Note that if the qc failed in step #4, ata_qc_error() would have been
called, the qc tagged with ATA_QCFLAG_ERROR and EH would take steps in
[2-1].

 This can be easily worked around by scanning scmds on shost->eh_cmd_q
and complete scmds which don't have corresponding qc's with success
code.  This way, internal libata EH can be insulated from SCSI details
and can only deal with qc's.

 qc's which are determined to have timed out are marked with
ATA_QCFLAG_ERROR | ATA_QCFLAG_TIMEDOUT.  Note that all above should
happen atomically as we don't wanna race with interrupt handler or
polling tasks.


[2-3] Summary of [2-1] and [2-2]

 - All failed qc's will have ATA_QCFLAG_ERROR set.

 - All timed out qc's will have ATA_QCFLAG_ERROR and
   ATA_QCFLAG_TIMEDOUT set.

 - Whenever ATA_QCFLAG_EROR bit is set, ATA_FLAG_ERROR should also be
   set.

 - All of above three should be done while holding host_set lock.

 - ata_qc_complete() and ata_qc_error() should not perform any
   operation on qc's which have ATA_QCFLAG_ERROR set.
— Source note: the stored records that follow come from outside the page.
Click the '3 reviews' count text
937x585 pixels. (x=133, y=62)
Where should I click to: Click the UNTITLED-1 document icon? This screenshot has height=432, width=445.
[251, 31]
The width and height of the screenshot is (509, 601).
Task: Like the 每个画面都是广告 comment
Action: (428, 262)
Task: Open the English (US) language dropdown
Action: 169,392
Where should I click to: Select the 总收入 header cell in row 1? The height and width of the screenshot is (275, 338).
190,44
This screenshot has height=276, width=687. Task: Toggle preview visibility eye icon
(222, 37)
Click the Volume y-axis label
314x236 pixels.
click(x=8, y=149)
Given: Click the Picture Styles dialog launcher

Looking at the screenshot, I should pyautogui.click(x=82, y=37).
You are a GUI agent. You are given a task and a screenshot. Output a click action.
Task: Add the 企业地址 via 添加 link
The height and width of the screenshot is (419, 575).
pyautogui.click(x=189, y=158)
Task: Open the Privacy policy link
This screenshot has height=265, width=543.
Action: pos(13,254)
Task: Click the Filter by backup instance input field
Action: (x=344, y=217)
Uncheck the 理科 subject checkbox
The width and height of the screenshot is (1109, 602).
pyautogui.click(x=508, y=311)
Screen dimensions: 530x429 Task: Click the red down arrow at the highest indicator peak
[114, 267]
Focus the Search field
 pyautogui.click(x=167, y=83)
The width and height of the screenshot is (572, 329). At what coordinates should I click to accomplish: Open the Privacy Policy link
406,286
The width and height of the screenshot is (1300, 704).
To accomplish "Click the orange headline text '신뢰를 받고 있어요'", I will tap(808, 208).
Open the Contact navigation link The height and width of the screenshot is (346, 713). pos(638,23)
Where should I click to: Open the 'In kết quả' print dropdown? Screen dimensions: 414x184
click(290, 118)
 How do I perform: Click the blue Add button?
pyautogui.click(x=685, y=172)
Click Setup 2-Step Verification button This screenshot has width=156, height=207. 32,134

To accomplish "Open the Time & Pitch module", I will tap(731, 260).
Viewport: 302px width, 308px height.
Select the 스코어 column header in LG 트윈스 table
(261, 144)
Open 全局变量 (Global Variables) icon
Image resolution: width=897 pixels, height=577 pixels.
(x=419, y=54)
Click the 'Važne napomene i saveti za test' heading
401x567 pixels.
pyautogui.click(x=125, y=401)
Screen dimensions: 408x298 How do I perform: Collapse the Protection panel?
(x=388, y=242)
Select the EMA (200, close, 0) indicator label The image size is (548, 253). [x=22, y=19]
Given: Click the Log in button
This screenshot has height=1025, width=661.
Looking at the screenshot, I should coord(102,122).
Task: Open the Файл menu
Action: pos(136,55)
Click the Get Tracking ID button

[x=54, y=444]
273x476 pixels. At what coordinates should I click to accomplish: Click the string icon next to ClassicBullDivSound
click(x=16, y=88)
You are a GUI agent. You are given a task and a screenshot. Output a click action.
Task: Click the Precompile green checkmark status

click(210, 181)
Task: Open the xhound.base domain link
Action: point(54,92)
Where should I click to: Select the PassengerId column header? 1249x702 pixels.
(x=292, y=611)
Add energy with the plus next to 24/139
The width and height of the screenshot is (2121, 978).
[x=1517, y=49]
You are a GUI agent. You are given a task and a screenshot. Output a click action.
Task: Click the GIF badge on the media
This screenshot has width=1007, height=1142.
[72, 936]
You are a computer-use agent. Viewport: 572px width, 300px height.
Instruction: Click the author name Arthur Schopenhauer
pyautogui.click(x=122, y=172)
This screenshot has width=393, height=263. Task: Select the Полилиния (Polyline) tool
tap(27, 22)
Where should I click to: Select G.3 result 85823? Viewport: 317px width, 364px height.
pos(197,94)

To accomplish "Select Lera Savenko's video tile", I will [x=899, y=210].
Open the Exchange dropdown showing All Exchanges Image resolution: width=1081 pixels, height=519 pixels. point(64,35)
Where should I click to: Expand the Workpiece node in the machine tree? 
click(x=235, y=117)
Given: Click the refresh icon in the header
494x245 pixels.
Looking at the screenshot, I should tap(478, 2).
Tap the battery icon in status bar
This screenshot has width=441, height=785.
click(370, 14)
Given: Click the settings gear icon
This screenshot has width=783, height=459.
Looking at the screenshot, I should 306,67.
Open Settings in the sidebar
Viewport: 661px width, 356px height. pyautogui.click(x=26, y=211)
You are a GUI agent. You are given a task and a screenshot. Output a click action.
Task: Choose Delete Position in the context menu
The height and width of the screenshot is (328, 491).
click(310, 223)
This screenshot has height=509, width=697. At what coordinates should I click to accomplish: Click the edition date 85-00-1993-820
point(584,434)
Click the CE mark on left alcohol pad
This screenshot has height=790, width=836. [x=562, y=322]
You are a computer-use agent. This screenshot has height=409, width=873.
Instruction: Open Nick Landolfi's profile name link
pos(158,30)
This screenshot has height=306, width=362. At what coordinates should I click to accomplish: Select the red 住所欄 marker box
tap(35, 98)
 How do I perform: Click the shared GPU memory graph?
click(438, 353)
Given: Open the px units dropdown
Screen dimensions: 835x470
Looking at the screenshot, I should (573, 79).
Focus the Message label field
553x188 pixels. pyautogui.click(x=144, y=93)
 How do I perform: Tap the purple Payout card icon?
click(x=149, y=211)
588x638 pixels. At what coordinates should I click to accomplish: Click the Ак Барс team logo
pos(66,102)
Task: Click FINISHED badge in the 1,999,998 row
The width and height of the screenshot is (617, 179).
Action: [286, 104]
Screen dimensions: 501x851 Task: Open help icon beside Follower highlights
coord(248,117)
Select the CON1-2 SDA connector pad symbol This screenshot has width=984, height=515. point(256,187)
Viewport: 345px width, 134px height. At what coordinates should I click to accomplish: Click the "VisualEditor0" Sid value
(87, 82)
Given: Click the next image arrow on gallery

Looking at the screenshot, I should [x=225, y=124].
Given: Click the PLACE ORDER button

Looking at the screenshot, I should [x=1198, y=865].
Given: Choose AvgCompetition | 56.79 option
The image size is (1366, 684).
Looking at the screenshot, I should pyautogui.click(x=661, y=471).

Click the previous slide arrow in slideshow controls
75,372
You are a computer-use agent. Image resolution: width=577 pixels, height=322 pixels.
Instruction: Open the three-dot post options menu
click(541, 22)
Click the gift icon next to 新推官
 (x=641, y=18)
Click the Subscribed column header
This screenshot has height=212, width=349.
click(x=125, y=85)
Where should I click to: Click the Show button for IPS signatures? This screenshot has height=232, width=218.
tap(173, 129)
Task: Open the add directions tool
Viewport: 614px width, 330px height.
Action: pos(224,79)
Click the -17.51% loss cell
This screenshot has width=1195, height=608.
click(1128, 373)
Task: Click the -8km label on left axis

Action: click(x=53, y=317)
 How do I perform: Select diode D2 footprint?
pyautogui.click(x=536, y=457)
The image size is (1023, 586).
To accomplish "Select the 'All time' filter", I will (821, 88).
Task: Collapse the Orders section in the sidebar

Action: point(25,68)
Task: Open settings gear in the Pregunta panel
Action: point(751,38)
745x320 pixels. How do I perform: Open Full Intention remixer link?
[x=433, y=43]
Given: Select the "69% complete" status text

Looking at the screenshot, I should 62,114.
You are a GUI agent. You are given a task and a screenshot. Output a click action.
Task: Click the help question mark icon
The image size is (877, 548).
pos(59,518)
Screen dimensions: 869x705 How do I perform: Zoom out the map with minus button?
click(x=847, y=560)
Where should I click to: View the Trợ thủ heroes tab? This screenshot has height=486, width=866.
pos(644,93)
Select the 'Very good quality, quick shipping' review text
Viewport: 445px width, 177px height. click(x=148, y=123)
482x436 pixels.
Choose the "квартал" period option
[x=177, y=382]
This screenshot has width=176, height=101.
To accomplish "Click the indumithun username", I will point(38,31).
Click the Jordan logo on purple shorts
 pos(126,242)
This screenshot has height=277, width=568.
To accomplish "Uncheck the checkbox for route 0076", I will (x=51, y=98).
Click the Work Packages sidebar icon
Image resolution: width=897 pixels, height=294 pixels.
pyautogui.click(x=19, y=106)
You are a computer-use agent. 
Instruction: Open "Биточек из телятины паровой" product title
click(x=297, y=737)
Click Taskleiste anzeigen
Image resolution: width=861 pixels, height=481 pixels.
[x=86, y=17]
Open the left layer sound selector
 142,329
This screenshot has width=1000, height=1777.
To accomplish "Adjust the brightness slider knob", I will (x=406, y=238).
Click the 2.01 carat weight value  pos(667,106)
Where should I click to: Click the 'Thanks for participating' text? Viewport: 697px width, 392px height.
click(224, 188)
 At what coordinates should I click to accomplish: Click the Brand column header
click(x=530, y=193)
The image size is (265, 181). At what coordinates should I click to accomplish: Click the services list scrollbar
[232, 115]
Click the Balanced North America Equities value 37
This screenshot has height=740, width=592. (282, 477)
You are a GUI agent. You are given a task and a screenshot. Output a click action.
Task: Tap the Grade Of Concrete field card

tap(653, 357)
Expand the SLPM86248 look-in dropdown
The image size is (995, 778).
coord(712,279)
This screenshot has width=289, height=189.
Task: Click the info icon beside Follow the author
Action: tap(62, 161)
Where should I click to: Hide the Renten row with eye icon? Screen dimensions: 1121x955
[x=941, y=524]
 - No non-internal commands should be allowed on ports which have
   ATA_FLAG_ERROR set.


[2-4] EH processing & completion

 After entered, EH can issue internal qc's for recovery.  Note that we
need to implement separate mechanisms for error handling and timeout
as we can't call into EH recursively.

 For errors, just reporting failure should be enough and this can be
easily implemented by calling ata_qc_complete() from ata_qc_error()
for internal commands.

 Separate timer should be used for internal commands.  When this timer
expires, the best we can do is completing the qc with failed status.

 EH code should be prepared to take appropriate actions to handle both
errors and timeouts such as resetting device on timeout.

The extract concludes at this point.